AIM OF THE TASK
Take the listing from its first line through the line that contains "Given: Follow Hugging Face TB Research" and please retype those lines exactly, leaving out the pictures.

MATERIAL FOR THIS TASK
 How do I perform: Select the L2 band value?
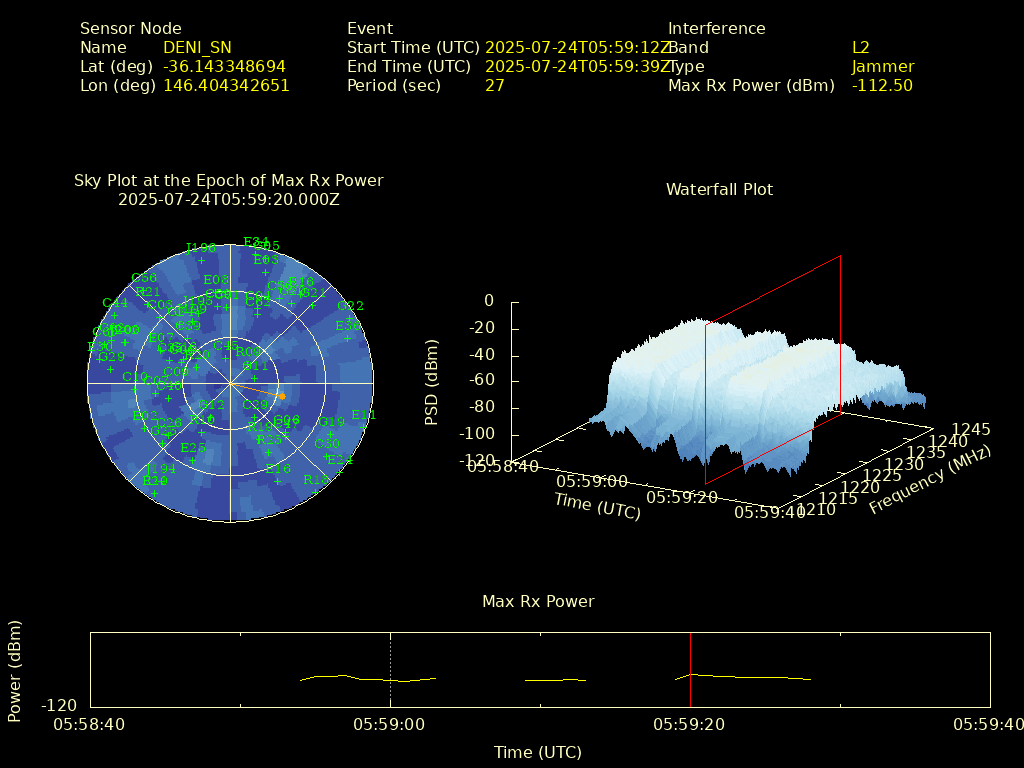pyautogui.click(x=860, y=48)
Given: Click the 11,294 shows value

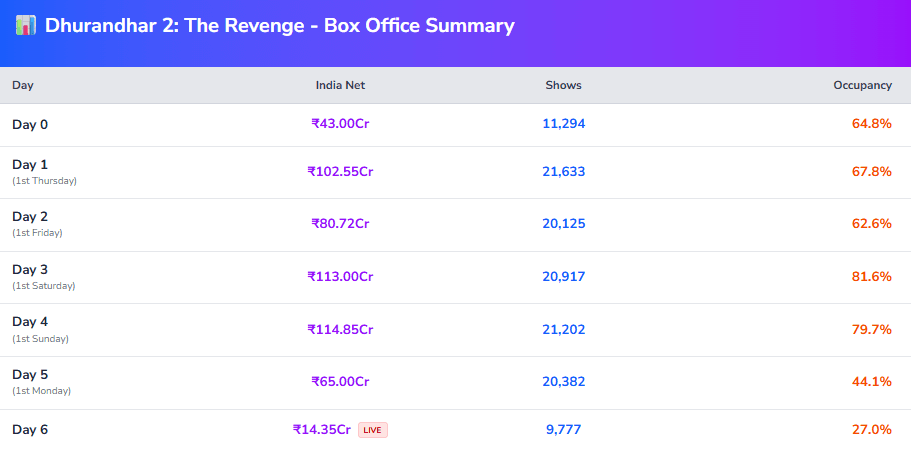Looking at the screenshot, I should 563,125.
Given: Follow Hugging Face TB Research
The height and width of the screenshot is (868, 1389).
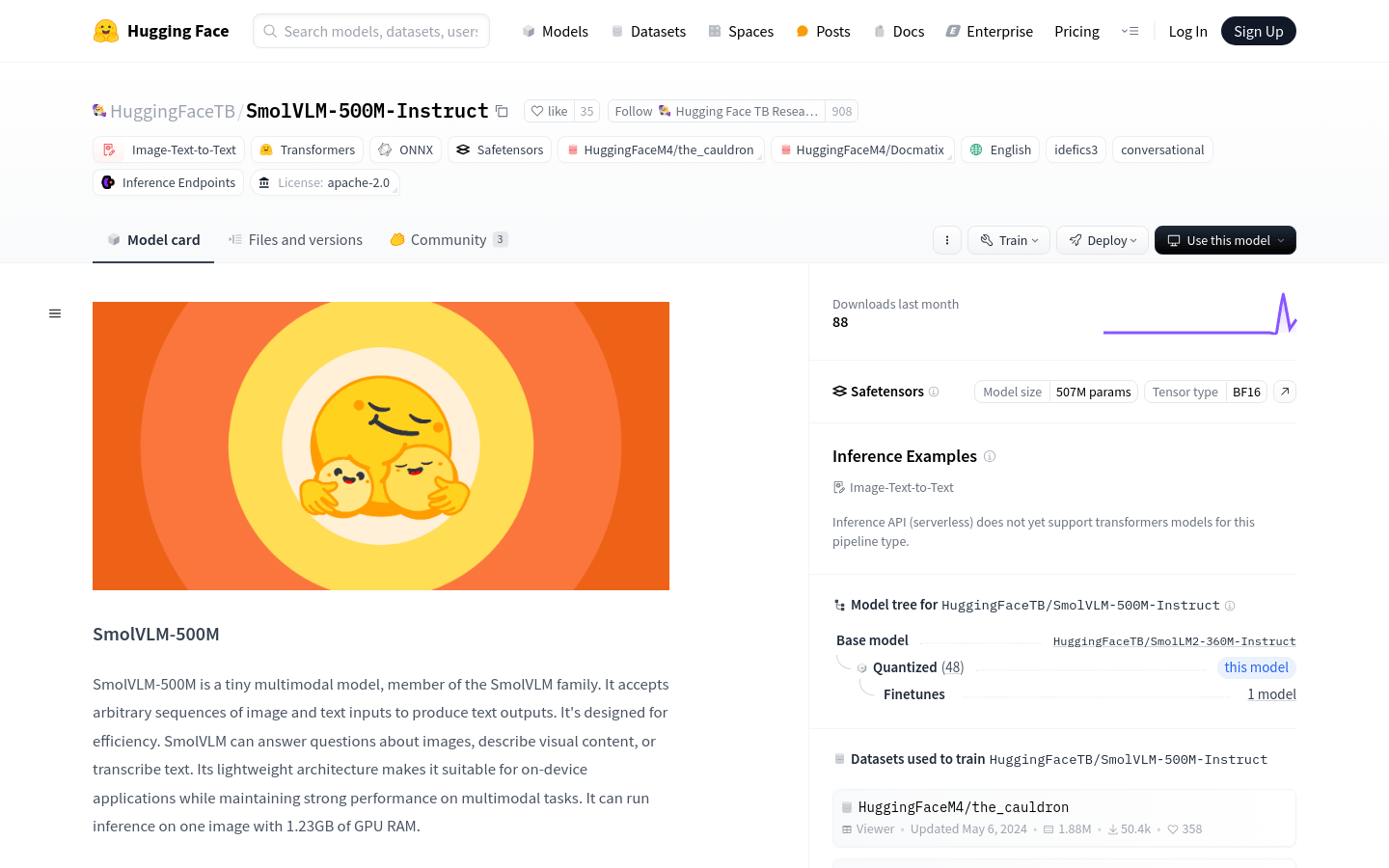Looking at the screenshot, I should pos(716,111).
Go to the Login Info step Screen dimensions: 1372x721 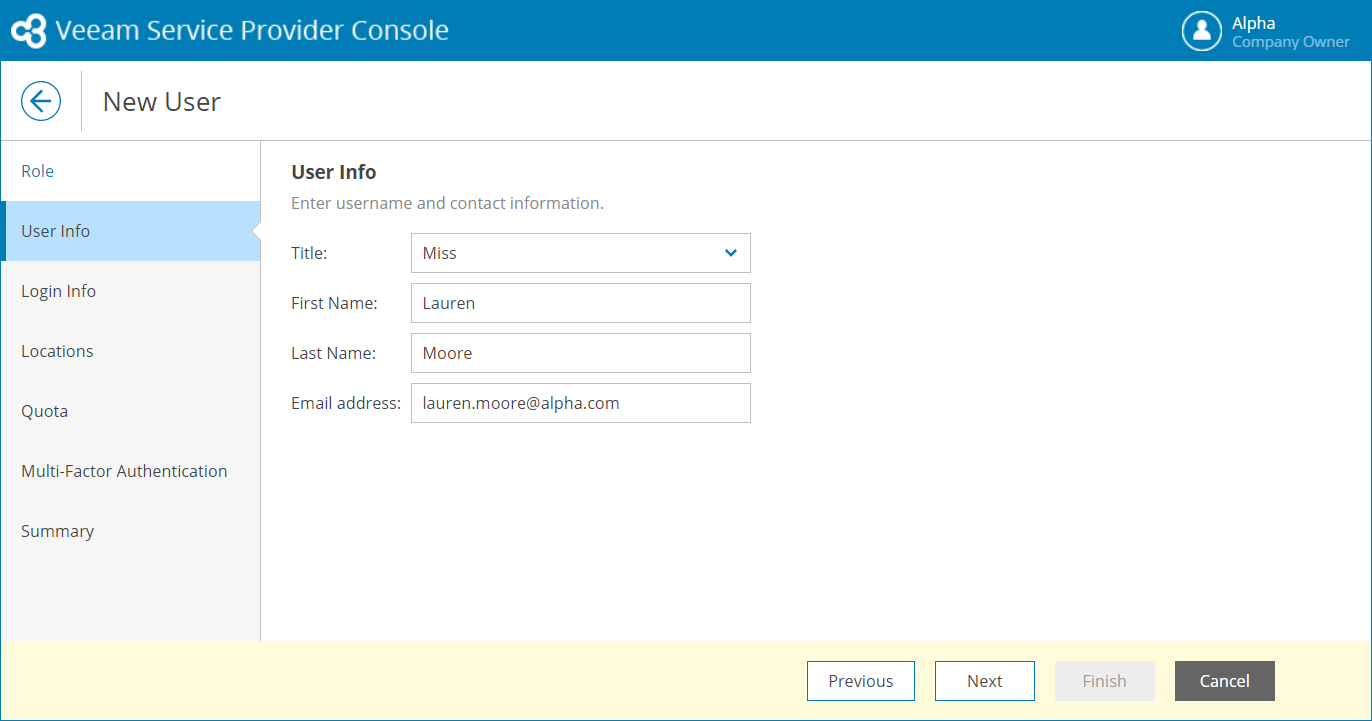coord(59,291)
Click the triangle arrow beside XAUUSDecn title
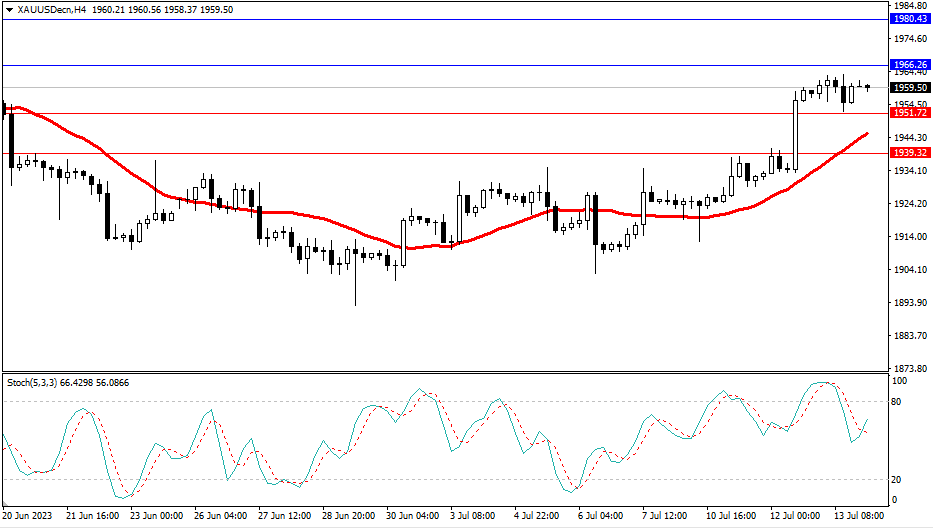 10,8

RESPONSE TO THE EXERCISE
 How do I perform: Select the L2 band value?
pyautogui.click(x=860, y=48)
Given: Click the 11,294 shows value

Looking at the screenshot, I should 563,125.
Given: Follow Hugging Face TB Research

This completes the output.